In Thornton, the plaintiff’s child was stillborn. The plaintiff filed suit against the hospital and the obstetrician. The claim was one of negligent infliction of emotional distress. During childbirth, the baby presented in breach presentation. Before the obstetrician arrived at the hospital, the baby was partially delivered, with its head becoming stuck inside the mother while the rest of the baby’s body was outside the mother. The infant died when the hospital nurses were unable to deliver it. After the hospital telephoned the obstetrician to inform him of the stillbirth, the doctor arrived one hour and 10 minutes later, taking time first to take a shower before coming to the hospital. During the 70-minute period, the plaintiff mother remained on the delivery table with her infant partially delivered.

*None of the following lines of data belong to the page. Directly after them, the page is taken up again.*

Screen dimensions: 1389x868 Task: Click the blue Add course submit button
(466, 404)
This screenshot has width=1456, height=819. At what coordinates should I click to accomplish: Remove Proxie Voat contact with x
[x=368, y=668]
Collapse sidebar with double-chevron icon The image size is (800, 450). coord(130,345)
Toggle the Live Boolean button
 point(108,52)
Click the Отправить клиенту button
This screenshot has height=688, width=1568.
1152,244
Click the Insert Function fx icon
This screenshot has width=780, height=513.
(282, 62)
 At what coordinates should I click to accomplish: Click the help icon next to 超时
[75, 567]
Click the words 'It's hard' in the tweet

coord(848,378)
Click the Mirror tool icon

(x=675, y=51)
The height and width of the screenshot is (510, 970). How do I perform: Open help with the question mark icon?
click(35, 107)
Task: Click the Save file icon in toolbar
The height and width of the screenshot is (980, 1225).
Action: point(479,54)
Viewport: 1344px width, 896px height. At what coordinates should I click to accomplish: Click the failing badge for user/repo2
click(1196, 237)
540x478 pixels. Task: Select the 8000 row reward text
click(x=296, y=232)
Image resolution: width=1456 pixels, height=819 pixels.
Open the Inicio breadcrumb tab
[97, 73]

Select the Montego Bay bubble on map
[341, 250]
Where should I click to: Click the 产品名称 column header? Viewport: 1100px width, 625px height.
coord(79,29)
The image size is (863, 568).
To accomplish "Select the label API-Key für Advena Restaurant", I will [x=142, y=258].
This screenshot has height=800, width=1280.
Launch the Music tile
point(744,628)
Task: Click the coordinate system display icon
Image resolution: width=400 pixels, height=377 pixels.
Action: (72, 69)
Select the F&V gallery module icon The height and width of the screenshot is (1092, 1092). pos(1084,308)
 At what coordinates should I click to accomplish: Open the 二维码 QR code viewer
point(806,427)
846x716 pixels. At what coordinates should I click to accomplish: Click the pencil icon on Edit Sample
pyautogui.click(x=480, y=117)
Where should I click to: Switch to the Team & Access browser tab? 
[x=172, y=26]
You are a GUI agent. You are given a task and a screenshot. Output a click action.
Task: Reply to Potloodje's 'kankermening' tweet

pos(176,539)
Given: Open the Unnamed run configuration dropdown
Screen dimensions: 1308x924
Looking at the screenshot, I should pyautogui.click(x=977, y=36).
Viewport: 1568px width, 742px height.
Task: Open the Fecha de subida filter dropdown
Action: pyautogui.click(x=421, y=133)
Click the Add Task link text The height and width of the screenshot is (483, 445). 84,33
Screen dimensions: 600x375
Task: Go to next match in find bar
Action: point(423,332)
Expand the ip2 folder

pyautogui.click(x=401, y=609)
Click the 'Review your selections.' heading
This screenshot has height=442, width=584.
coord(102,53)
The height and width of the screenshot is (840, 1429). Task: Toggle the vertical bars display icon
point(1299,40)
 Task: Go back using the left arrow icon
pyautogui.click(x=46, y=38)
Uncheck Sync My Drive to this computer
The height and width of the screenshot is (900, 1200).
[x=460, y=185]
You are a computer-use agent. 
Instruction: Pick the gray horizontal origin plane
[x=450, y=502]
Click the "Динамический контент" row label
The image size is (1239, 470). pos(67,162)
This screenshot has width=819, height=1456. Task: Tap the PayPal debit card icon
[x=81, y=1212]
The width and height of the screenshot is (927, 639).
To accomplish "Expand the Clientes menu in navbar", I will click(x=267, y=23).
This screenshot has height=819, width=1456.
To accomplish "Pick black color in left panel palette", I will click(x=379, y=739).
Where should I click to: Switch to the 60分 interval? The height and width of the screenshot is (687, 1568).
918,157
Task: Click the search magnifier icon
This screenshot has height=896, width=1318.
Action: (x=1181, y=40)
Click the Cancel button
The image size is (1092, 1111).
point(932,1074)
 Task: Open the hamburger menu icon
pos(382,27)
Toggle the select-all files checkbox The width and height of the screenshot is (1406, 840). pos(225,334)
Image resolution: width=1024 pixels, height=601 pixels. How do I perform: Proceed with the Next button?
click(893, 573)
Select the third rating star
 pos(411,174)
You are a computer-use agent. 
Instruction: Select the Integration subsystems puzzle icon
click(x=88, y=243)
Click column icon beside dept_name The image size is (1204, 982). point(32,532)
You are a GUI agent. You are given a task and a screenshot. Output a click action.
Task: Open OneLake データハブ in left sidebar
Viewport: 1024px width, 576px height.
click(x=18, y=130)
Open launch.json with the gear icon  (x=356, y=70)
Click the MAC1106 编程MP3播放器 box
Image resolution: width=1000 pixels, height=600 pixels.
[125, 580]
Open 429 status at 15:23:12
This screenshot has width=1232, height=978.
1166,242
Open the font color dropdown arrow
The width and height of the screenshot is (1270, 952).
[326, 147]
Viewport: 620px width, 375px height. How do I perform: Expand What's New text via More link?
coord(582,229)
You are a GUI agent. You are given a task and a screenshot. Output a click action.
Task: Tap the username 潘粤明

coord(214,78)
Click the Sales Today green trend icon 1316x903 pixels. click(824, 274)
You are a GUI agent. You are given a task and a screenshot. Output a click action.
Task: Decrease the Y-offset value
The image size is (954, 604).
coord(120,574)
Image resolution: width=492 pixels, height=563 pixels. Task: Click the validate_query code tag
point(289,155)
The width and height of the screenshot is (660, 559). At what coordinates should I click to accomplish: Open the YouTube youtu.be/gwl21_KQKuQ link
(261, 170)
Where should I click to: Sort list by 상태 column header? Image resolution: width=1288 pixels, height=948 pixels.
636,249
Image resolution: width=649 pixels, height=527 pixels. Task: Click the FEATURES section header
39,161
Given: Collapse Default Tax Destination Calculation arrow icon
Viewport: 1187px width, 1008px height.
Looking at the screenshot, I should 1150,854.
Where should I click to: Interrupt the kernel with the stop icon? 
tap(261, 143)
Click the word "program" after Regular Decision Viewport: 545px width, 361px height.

The hospital settled for $170,000 prior to trial. The case proceeded only against the obstetrician as a defendant, who eventually lost the case, with a jury rendering a verdict of $700,000. The obstetrician asked the court to enter judgment in the amount of $530,000, i.e., the full amount of the verdict less the amount paid by the hospital for the same injury.
The trial court and the Illinois Supreme Court held that while the obstetrician may have been entitled to a set-off in an amount equal to that paid by the settling hospital, the obstetrician here had waived his right to such a set-off. How? The obstetrician’s attorney did not file a counter-claim against the plaintiff seeking a set-off after the co-defendant hospital settled. The court explained, “A defendant is required to raise a claim for a set-off in the pleadings to give the plaintiff notice and an opportunity to defend against the claim.”
Thornton’s requirement of the filing of a counter-claim against a plaintiff in order to preserve the right to a set-off raises a number of questions for those who monitor professional liability claims. Settlements can occur suddenly, before, during, or even after trial, so when should a defendant file a counter-claim for set-off? Should a defendant who expects to proceed to trial routinely file a counter-claim at the outset of litigation along with its answer as a cautionary matter? Undoubtedly, some insurers will prefer to act on the side of caution and request their attorneys to do so. Others, for fear of sending a signal to the plaintiff that the defense is weak, will want to avoid the filing of an anticipatory counter-claim that could signal to the plaintiff that settlements are contemplated.
Regardless of the approach, Thornton v. Garcini demonstrates that in order to preserve a right of set-off, a counter-claim is clearly required at the time the defense learns of an actual settlement.